I also have an exception as boot is empty.:nb)
 
Last edited:
Technology news on Phys.org
  • #2
How is "sometype" defined? What the second and third versions of your function have in common is that sometype's destructor is called (when you use delete in version 2 and when func returns in version 3), which can throw an exception.

(The first version of your function looks like it has a different bug -- a memory leak -- since you allocate memory but never release it. Run for (;;) { func(); } and watch your computer grind to a halt as its memory fills up.)
 
  • #3
Silicon Waffle said:
Yesterday I learned about new and delete in my teacher lecture.
<begin gripe>
This is 2015, four years after C++11 (and one year after C++14) was officially released. Why are teachers still teaching that arcane stuff? There are free compilers for C++98/03, C++11, and C++14. Nowadays, the keywords new and delete should be taught as advanced topics.
<end gripe>

I have a function that looks like this
PHP:
string func()
{
    //...
    sometype * boot=new sometype();
    // do something with boot
    string s=boot->getStr();
    return s;
}

The function works

but if I rewrite it as
PHP:
void func()
{
    //...
    sometype * boot=new sometype();
    // do something with boot
    string s=boot->getStr();
    delete boot;
    return s;
}
then I have an exception.
That depends entirely on how string is defined, which you haven't shown. If you are using a modern (C++98/03 or later) compiler and if you are using using namespace std; (aside: never do that), there is no problem.
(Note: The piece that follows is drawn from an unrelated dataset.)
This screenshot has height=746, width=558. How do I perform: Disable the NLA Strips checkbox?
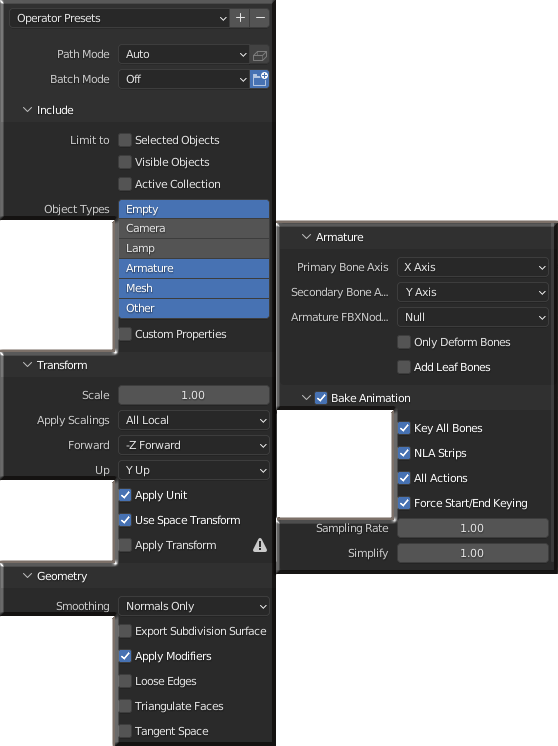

On the other hand, if your string is something very different from std::string, you potentially have much worse than an "exception". You might well have "undefined behavior". Referring to memory that has been deleted is quintessential undefined behavior.
And if I use a reference like this
PHP:
void func()
{
    //...
    sometype  boot;
    // do something with t
    string s=boot.getStr();
    return s;
}

I also have an exception as boot is empty.:nb)
You haven't shown us what sometype is. Since it has a member function getStr, it is not a primitive type. Therefore sometype boot; is not "empty". Instead, boot is initialized with the default constructor for class sometype.
 
  • Like
Likes Silicon Waffle
  • #4
What was your reason for changing the return type to void?
 
  • #5
Integrand said:
What was your reason for changing the return type to void?
I edit my OP, it was typos.
 
  • #6
D H said:
<begin gripe>
This is 2015, four years after C++11 (and one year after C++14) was officially released. Why are teachers still teaching that arcane stuff? There are free compilers for C++98/03, C++11, and C++14. Nowadays, the keywords new and delete should be taught as advanced topics.
<end gripe>
I think it has only one rule, use new then use delete, why should they be in advanced topics ?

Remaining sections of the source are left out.